EXERCISE: From the top of the entries below through the line containing "Click the Increase Indent icon", return every line exactly as written, please, and stop there.

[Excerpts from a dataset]
= Beginning of Section =

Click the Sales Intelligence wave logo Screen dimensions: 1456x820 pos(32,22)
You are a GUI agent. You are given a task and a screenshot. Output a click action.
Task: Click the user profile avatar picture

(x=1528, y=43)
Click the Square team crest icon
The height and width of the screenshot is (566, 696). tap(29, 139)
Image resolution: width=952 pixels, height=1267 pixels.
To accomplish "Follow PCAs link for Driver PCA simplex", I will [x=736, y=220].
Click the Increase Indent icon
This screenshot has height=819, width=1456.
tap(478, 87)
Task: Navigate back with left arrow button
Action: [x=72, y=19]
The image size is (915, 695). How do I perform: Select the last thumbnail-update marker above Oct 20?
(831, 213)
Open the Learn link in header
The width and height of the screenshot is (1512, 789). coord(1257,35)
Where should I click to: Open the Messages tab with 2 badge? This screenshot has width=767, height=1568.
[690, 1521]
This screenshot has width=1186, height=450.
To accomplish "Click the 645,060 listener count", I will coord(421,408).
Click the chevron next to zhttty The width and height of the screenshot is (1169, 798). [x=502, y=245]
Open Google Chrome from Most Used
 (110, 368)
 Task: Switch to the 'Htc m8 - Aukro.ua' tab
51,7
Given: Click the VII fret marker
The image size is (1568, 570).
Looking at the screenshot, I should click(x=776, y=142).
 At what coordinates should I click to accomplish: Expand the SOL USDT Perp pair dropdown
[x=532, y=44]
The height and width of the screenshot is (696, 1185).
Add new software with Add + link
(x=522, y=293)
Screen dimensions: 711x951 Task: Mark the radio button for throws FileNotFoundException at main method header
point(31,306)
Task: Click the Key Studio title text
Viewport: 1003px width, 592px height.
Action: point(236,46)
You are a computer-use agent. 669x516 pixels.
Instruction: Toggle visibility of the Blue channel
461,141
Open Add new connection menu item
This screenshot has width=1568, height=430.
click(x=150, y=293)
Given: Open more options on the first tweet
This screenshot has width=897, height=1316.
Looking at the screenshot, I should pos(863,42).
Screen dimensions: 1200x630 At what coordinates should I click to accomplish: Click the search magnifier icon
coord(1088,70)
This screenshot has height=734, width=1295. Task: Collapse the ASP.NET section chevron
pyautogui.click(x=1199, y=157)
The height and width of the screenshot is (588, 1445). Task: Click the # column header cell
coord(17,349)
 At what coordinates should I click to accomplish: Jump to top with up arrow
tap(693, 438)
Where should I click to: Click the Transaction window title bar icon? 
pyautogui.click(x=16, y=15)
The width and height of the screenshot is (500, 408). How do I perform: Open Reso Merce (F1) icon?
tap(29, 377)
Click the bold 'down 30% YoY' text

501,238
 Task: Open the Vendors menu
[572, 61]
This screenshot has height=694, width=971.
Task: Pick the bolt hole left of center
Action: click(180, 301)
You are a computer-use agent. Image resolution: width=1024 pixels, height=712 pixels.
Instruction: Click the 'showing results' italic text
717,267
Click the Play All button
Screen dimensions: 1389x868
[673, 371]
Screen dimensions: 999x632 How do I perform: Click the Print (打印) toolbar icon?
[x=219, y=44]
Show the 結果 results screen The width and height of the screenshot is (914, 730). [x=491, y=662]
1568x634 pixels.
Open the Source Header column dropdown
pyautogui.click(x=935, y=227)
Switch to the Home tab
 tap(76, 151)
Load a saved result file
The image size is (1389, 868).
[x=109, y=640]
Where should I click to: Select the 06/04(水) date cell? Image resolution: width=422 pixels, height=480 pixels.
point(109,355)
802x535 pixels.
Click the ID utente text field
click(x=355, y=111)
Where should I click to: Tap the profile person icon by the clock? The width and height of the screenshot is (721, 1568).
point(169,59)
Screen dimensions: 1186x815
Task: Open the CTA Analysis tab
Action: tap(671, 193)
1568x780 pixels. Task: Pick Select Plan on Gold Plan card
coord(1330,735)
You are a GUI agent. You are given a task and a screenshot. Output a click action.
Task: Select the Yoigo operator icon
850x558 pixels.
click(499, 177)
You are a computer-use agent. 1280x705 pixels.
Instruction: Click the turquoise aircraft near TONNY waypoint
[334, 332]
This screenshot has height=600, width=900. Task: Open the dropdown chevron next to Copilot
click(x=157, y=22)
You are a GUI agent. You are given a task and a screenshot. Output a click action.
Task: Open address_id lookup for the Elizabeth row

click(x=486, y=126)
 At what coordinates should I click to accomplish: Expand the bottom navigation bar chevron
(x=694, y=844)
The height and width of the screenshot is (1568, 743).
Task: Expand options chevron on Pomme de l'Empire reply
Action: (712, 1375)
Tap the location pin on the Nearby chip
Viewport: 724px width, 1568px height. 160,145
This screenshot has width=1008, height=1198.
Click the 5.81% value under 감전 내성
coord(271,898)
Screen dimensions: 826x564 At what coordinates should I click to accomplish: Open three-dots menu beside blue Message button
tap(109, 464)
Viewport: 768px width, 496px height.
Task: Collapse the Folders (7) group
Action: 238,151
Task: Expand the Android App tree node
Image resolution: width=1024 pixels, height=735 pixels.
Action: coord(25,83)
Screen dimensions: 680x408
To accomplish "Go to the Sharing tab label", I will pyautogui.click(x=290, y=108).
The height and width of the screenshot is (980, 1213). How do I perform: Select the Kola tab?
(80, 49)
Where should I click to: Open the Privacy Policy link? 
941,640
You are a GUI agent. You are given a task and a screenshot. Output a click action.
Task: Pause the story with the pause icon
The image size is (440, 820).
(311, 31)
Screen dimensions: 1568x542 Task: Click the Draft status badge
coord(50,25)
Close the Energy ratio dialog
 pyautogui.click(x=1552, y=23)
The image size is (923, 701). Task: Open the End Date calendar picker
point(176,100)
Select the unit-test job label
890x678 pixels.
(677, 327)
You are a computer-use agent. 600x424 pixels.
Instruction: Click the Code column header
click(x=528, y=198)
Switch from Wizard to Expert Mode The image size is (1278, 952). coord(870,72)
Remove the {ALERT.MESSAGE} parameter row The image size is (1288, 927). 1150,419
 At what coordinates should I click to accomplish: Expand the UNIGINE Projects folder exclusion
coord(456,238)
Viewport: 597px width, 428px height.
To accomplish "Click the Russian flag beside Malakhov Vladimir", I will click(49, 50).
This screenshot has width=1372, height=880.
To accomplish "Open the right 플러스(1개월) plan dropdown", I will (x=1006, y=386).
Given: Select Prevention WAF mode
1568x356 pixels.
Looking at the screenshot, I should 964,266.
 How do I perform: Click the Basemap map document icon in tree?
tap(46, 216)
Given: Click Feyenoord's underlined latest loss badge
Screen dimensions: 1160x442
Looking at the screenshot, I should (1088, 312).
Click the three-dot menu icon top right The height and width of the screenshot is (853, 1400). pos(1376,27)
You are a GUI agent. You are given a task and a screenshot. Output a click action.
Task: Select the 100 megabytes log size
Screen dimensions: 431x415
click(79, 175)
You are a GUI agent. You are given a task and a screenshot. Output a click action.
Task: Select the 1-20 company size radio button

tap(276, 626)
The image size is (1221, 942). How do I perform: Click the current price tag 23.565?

= End of Section =

SOLUTION:
Click the Sales Intelligence wave logo Screen dimensions: 1456x820 pos(32,22)
You are a GUI agent. You are given a task and a screenshot. Output a click action.
Task: Click the user profile avatar picture

(x=1528, y=43)
Click the Square team crest icon
The height and width of the screenshot is (566, 696). tap(29, 139)
Image resolution: width=952 pixels, height=1267 pixels.
To accomplish "Follow PCAs link for Driver PCA simplex", I will [x=736, y=220].
Click the Increase Indent icon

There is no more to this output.